◆ Task requirements
A faithful copy of all the entries is required, with no pictures in it.

◆ Data provided

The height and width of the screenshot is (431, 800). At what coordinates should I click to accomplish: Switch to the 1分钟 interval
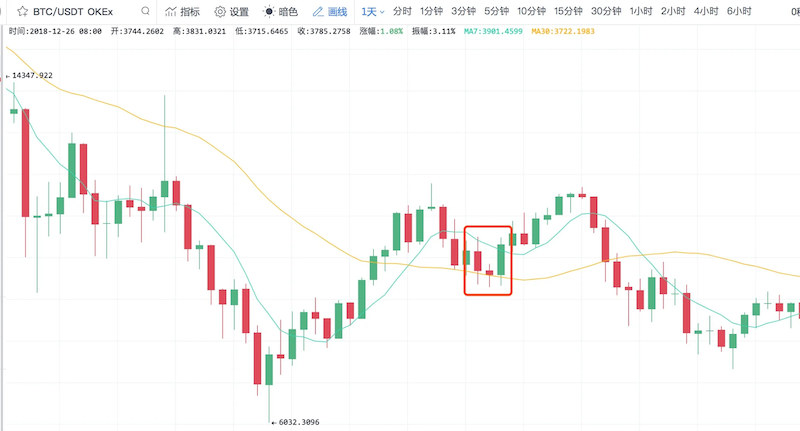coord(431,11)
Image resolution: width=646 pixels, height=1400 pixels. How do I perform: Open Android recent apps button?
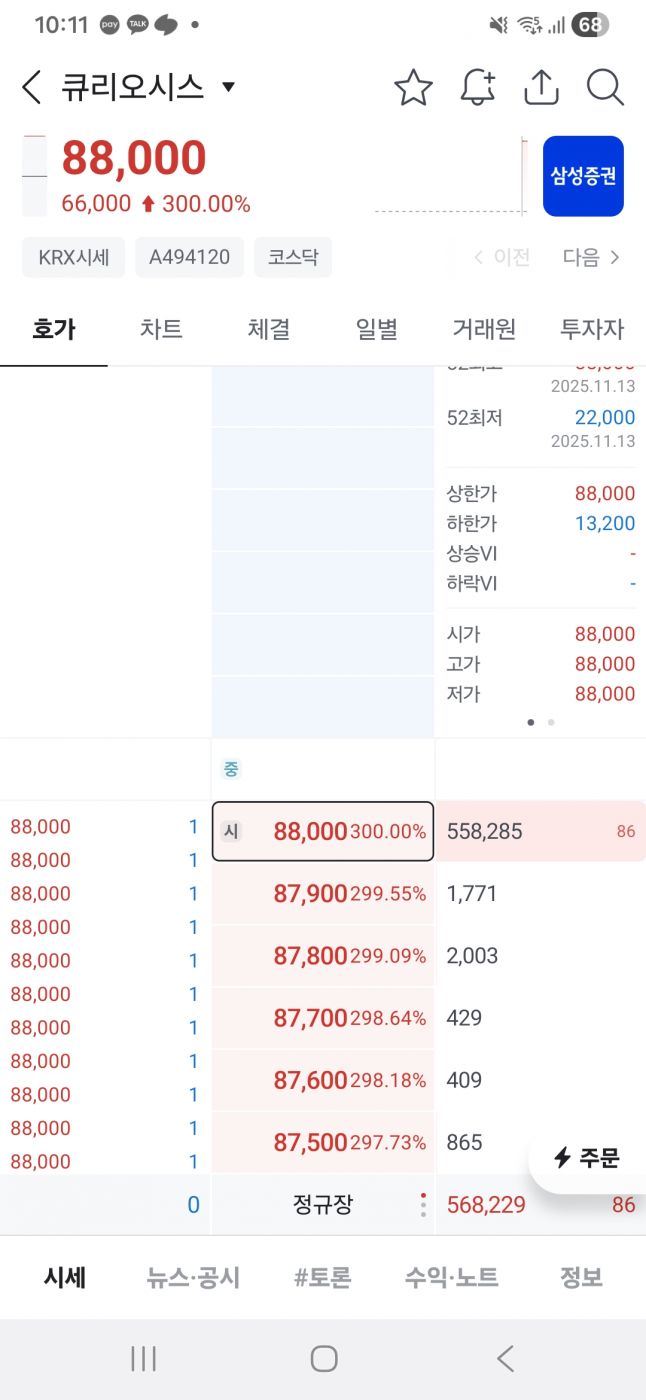tap(144, 1358)
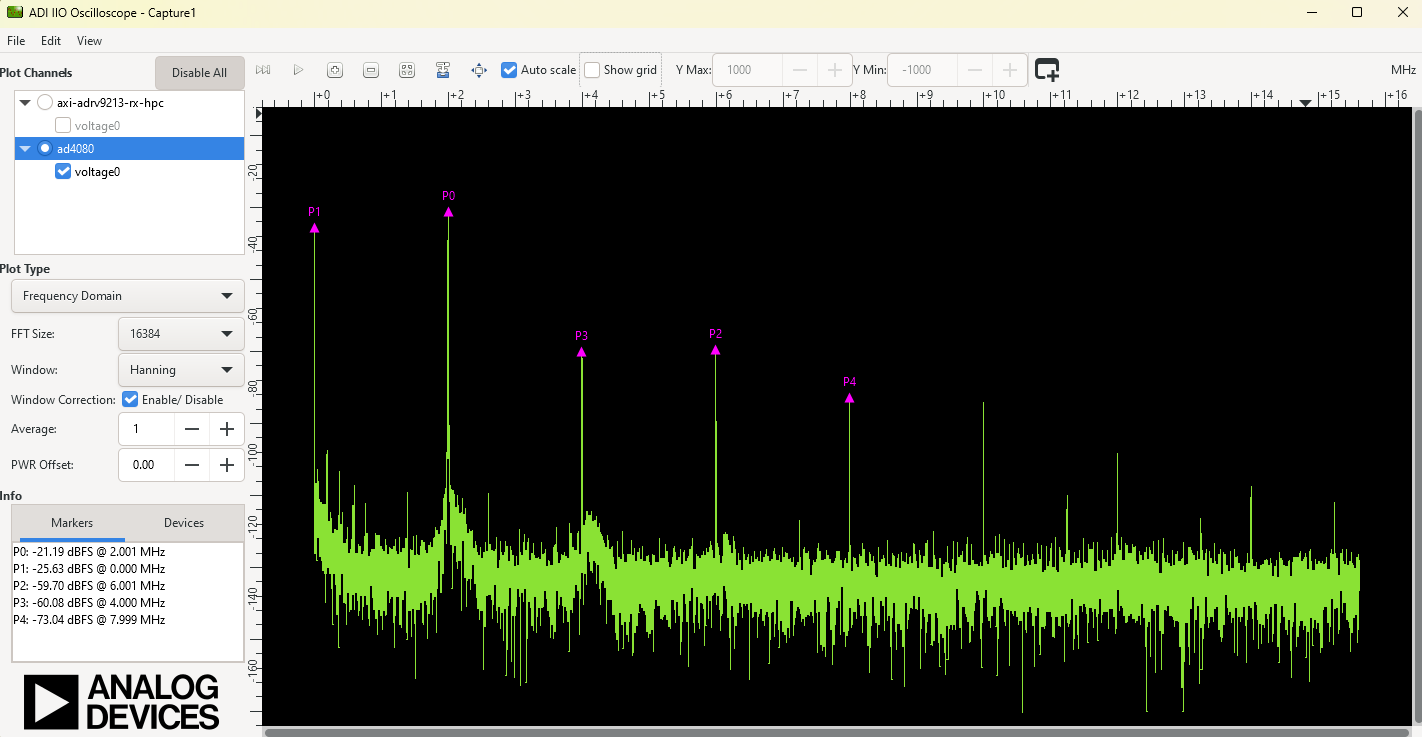The image size is (1422, 737).
Task: Collapse the axi-adrv9213-rx-hpc tree node
Action: coord(25,103)
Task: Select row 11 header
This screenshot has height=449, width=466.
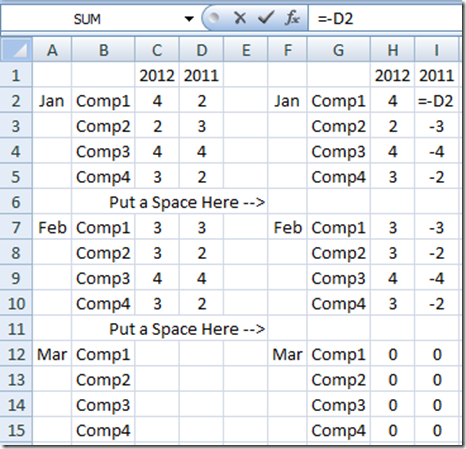Action: point(16,329)
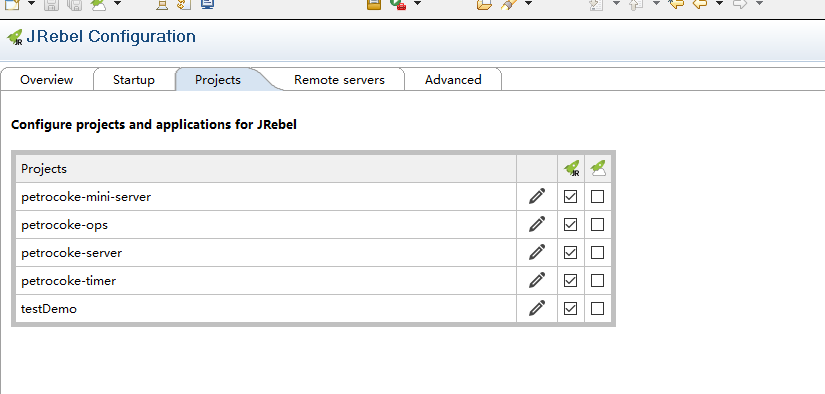Select the petrocoke-server project row
This screenshot has height=394, width=825.
266,252
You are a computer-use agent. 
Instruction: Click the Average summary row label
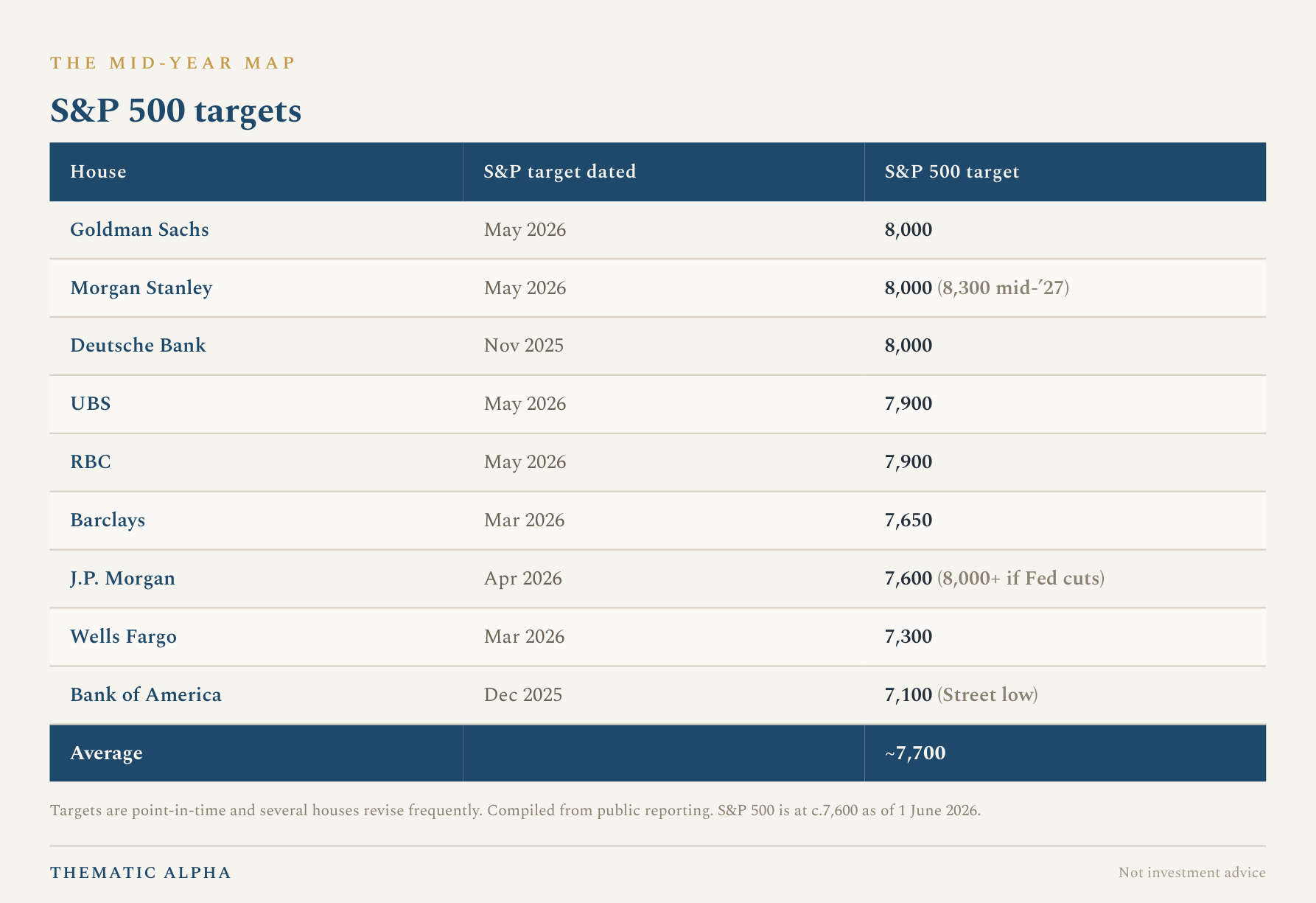(106, 753)
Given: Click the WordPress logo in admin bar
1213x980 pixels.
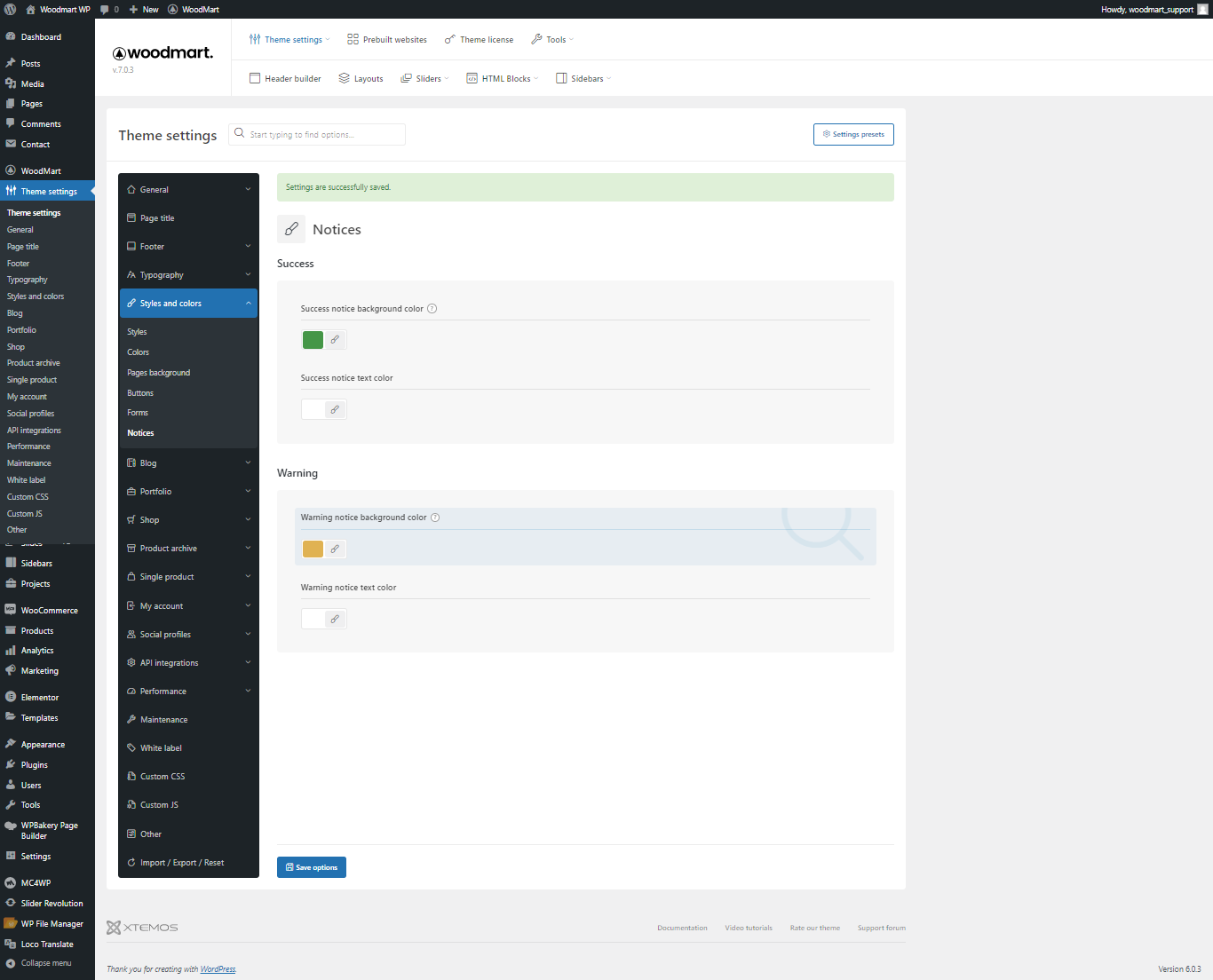Looking at the screenshot, I should [x=10, y=9].
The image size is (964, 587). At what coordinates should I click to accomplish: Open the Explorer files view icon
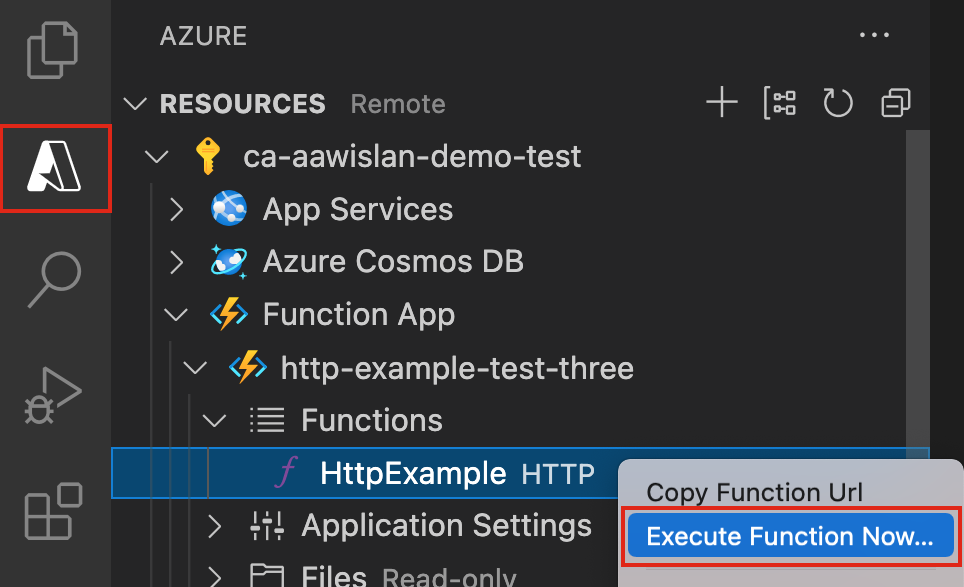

◆ Result
The height and width of the screenshot is (431, 800). At what coordinates should I click to accomplish: Switch to the 1分钟 interval
coord(431,11)
Image resolution: width=646 pixels, height=1400 pixels. How do I perform: Open Android recent apps button?
tap(144, 1358)
The image size is (1422, 737).
Task: Collapse the axi-adrv9213-rx-hpc tree node
Action: coord(25,103)
Task: Select row 11 header
This screenshot has height=449, width=466.
Action: point(16,329)
Select the petrocoke-server project row
This screenshot has height=394, width=825.
266,252
You are a computer-use agent. 
Instruction: Click the Average summary row label
(106, 753)
Given: Click the WordPress logo in admin bar
1213x980 pixels.
Looking at the screenshot, I should [x=10, y=9].
The image size is (964, 587). At what coordinates should I click to accomplish: Open the Explorer files view icon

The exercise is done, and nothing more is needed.